WORK INSTRUCTIONS
Repeat, character for character, the lines in the records below, starting at the line that contains "You are a GUI" and stopping after the line that contains "Screen dimensions: 1273x735".

SUPPLIED MATERIAL
···
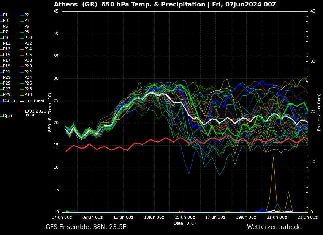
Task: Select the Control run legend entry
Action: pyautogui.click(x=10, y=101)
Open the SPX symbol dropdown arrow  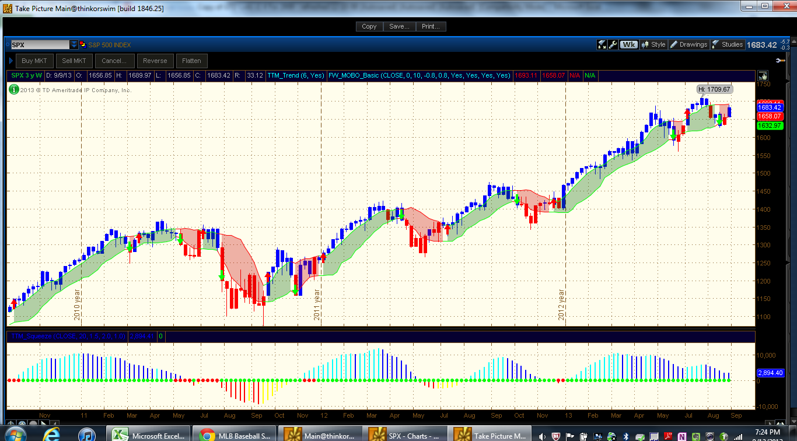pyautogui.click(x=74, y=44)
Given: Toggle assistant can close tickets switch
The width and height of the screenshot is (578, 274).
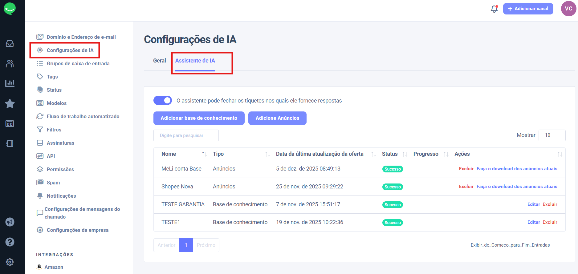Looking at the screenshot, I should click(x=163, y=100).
···
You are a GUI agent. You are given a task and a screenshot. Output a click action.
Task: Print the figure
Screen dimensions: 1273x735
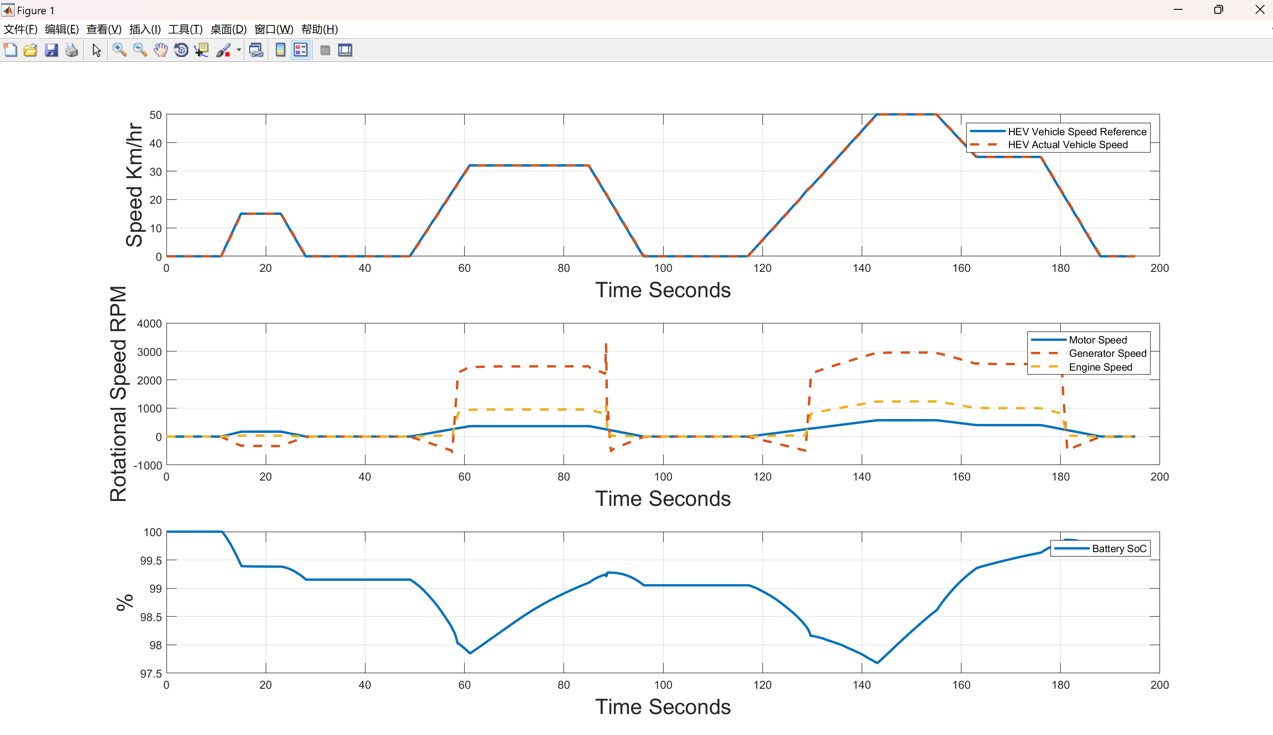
···
OUTPUT
You are a GUI agent. You are given a task and a screenshot. Output a click action.
Task: Print the figure
Screen dimensions: 1273x735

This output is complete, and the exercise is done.